3つ目のアドバイスは、友人、家族、同僚との関係を育むこと、そして人の良さを信じること。「高速道路で誰かに割り込まれたとしても、必ずしもあなたを狙っていたわけではないことを思い出してください。もしかしたらお腹の具合が悪くて急いでいただけかもしれません」と笑わせた。そして「人間関係には確証バイアスを積極的に適用すべき」と勧めた。友人や家族に善意があると仮定し、彼らがいてくれて幸運だと自分に言い聞かせることで、脳はそれを裏付ける証拠を見つけようと自然に働く。人は協力的な生き物であり、良好な人間関係が個人の成長の大きな源になる。

最後にワンモアシングとして、「時折、遊び心のあるアナーキーな行動をとること」を挙げた。「帽子を空中に投げることは誰にでもできます。どこの卒業式でも見られる光景です。でも、それを実際に飛べるようにした人はほとんどいません」と、DIY系YouTuberらしくドローンを使ってキャップを空に飛行させ、卒業生からスタンディングオベーションを浴びた。

ただ文字にするだけでは伝わりにくいと思うが、ローバー氏のスピーチは音楽とサウンドで話のポイントを盛り上げ、聴衆(Z世代の卒業生)の興味をひく比喩やジョークを散りばめ、偉ぶらない語り口で、まるで彼のYouTubeビデオを見ているかのようなスピーチだった。

ミレニアルズやZ世代は目的意識や問題意識が高いと言われている。しかし、COVID-19禍と景気減速期の影響を受けるZ世代は安定志向が強く、失敗を恐れる傾向が強いとも言われている。SemrushがCNBCに提供したデータによると、2021年1月から2023年3月のインターンシップ先で最も人気があったのは「アカウンタント(会計士)」。「エンジニア」は5位だった。

北アリゾナ大学(NAU)の卒業式で、ビル・ゲイツ氏が「卒業式で聞きたかったが、聞けなかった5つのこと」というスピーチを行った。同氏のZ世代の卒業生へのメッセージは以下の5つだった。

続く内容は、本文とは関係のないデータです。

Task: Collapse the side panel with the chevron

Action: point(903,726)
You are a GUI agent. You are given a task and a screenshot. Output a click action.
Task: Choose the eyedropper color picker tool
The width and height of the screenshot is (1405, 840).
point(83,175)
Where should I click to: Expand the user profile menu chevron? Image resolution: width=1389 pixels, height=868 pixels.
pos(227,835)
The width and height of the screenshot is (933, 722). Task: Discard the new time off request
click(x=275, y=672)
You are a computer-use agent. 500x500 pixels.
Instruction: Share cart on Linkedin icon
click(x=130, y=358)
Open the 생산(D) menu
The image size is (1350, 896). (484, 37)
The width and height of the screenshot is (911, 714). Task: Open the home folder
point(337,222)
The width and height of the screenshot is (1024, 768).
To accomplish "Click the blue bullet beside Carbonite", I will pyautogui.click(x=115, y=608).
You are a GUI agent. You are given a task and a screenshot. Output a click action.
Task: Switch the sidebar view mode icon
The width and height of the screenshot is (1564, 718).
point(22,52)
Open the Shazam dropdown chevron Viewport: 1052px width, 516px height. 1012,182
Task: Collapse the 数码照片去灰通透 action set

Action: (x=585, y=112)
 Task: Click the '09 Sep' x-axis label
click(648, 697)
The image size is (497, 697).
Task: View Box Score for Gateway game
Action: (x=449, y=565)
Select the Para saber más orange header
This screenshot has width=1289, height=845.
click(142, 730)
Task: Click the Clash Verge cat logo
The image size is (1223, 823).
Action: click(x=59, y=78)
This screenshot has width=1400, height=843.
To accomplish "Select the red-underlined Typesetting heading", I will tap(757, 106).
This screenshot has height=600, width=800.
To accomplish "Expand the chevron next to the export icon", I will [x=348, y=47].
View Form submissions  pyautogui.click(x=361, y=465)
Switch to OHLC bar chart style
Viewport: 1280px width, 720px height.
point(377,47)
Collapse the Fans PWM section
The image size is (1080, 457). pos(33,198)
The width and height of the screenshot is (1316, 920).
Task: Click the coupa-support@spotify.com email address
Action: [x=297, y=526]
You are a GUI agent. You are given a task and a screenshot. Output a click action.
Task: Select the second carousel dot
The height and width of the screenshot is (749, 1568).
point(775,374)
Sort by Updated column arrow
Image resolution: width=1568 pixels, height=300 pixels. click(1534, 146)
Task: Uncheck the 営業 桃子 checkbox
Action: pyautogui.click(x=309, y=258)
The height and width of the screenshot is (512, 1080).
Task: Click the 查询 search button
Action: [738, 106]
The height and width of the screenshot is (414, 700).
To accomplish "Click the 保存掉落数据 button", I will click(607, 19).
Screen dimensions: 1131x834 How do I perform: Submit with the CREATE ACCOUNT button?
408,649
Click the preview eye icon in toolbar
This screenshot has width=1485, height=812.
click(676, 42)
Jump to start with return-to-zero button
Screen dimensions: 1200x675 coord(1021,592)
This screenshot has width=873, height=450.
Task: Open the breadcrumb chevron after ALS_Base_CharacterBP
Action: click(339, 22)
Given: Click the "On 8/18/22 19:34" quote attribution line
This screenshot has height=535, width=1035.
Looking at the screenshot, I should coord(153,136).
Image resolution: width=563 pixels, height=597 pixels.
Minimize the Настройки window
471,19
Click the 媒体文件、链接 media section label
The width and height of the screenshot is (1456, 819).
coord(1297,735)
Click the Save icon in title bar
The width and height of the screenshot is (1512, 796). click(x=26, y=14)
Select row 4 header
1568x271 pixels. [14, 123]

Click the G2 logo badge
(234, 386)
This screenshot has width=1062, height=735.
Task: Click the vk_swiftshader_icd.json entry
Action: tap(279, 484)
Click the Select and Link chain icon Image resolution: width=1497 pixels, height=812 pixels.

  • あなたの人生は一幕劇ではない(何度でも決断できる)
  • 混乱するほど賢いことはない
  • 問題を解決する仕事に挑め
  • 友情の力を過小評価するな
  • 自分に甘くても、怠け者ではない(仕事と人生のバランスを保て)

多くのアドバイスがローバー氏とアドバイスと重なる。ゲイツ氏は自分の世代の価値観を押し付けるのではなく、時代に合わせて価値観をアップデートし、その上で卒業生にアドバイスしている。内容は現役バリバリの起業家のスピーチのようであり、ゲイツ氏の若さと柔軟性に驚かされた。しかし、メッセージを受け取るZ世代へのデリバリー(伝える技術)という点では、さすがに現役YouTuberのテクニックとZ世代の共感を得る同時代性に軍配が上がる。